Exercise instructions: Copy the result of filtering the entries below for lines that include the string "agent".

[[ Task material open ]]

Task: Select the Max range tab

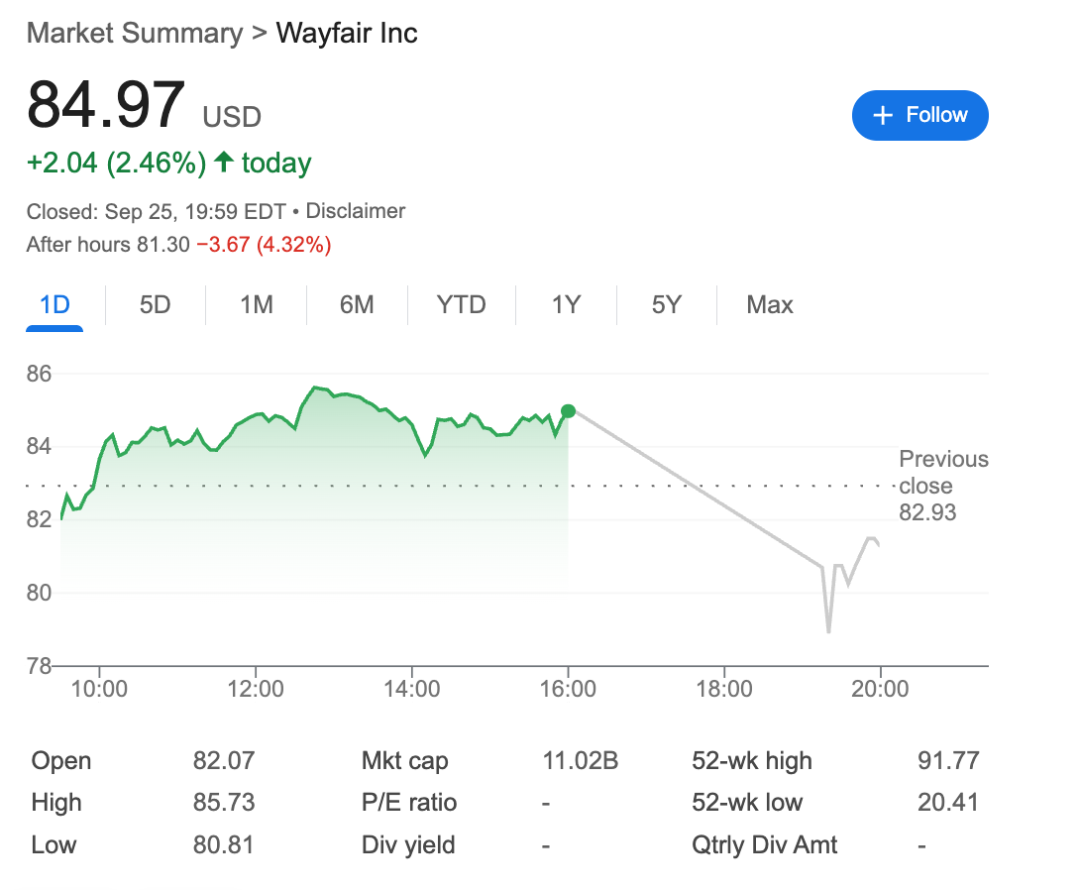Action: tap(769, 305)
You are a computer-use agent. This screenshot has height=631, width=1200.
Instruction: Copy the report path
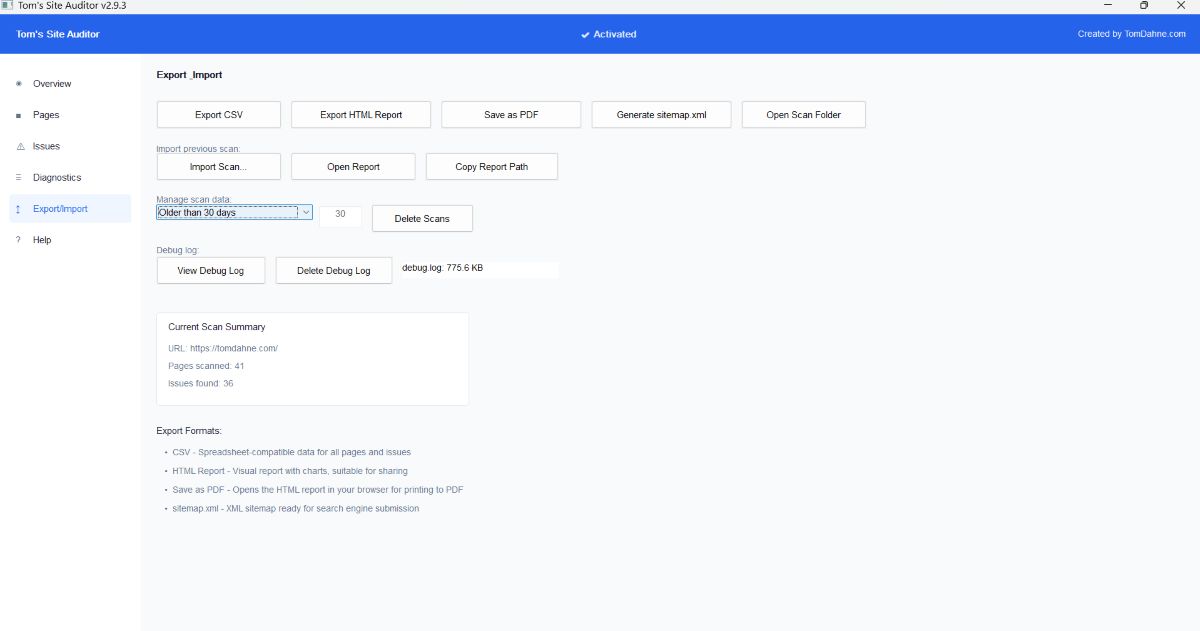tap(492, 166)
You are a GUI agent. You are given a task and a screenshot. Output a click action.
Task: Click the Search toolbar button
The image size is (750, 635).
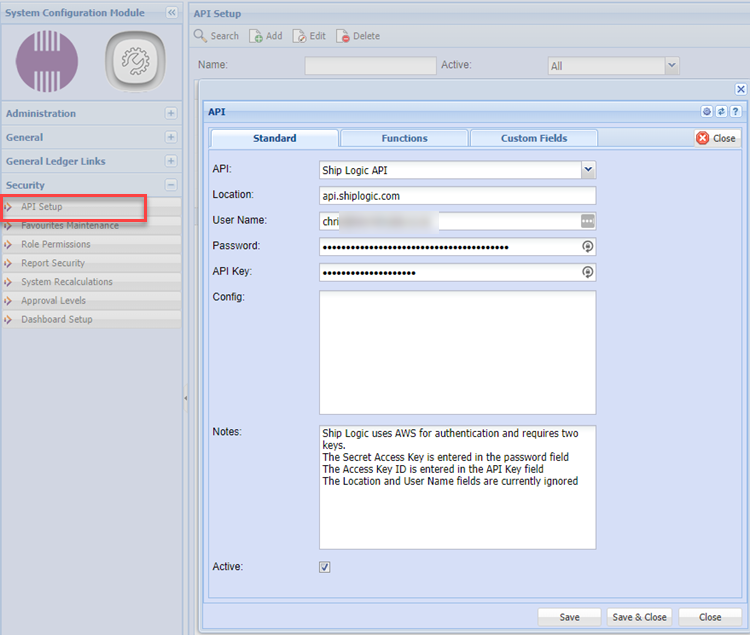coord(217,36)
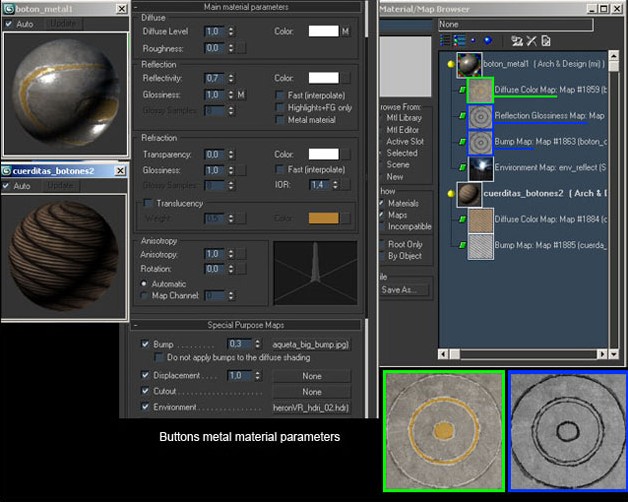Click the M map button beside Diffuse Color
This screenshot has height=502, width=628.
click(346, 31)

[[ Task material closed ]]
[[ Task material open ]]

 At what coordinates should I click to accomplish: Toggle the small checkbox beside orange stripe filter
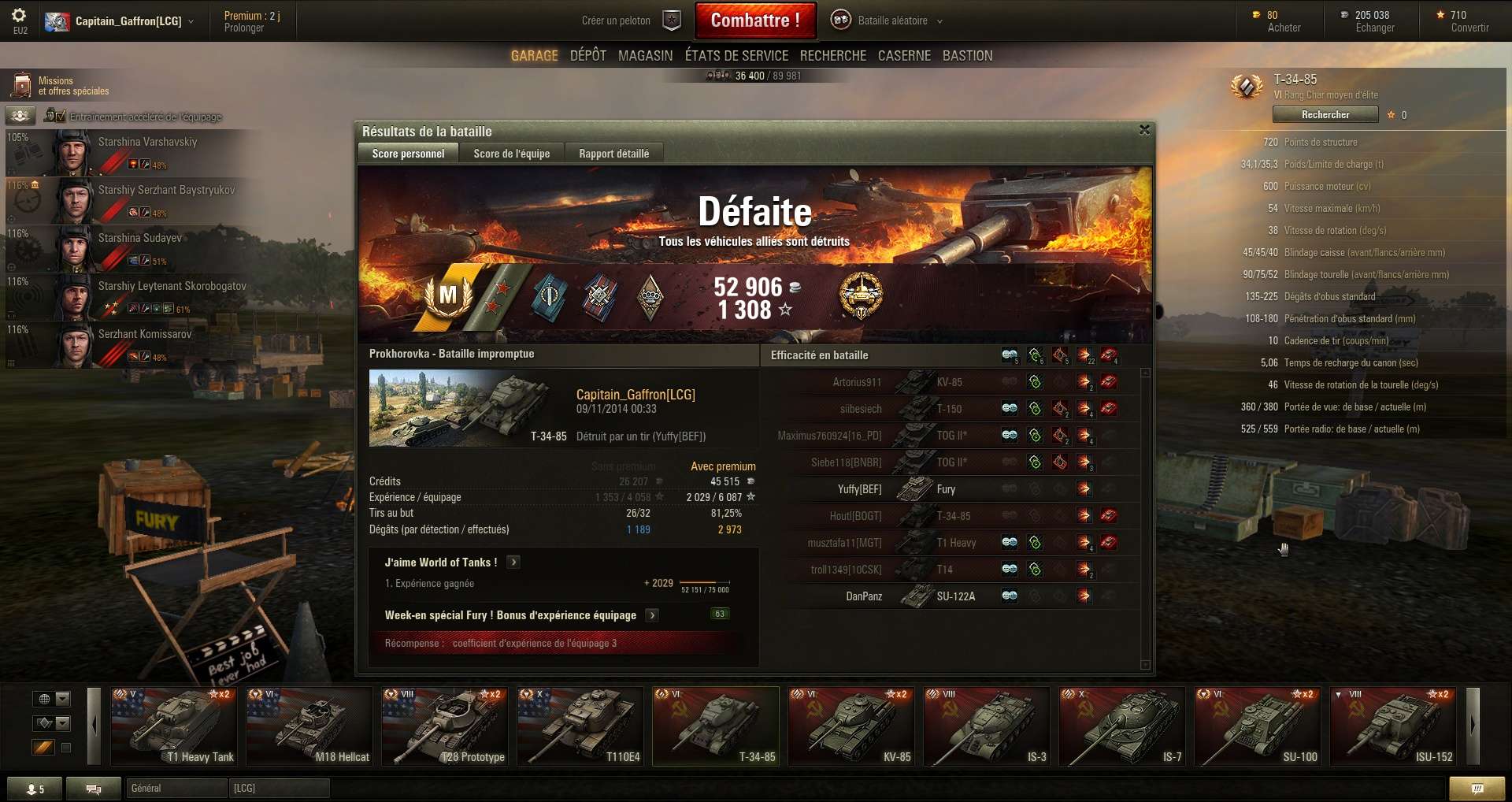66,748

[[ Task material closed ]]
[[ Task material open ]]

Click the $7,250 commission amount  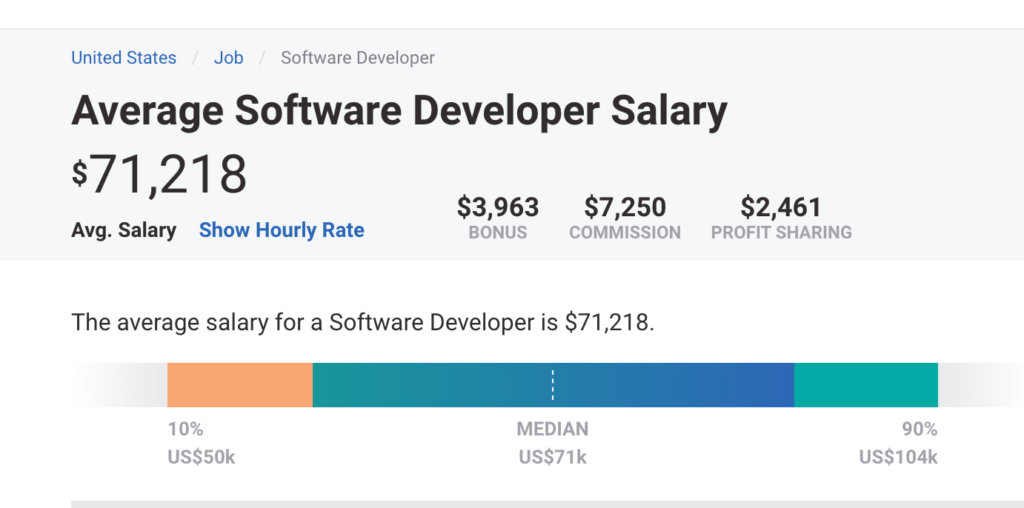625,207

[[ Task material closed ]]

Written response:
You are a computer-use agent. This screenshot has height=631, width=1200.
You are a GUI agent. You are given a task and a screenshot. Output a click action.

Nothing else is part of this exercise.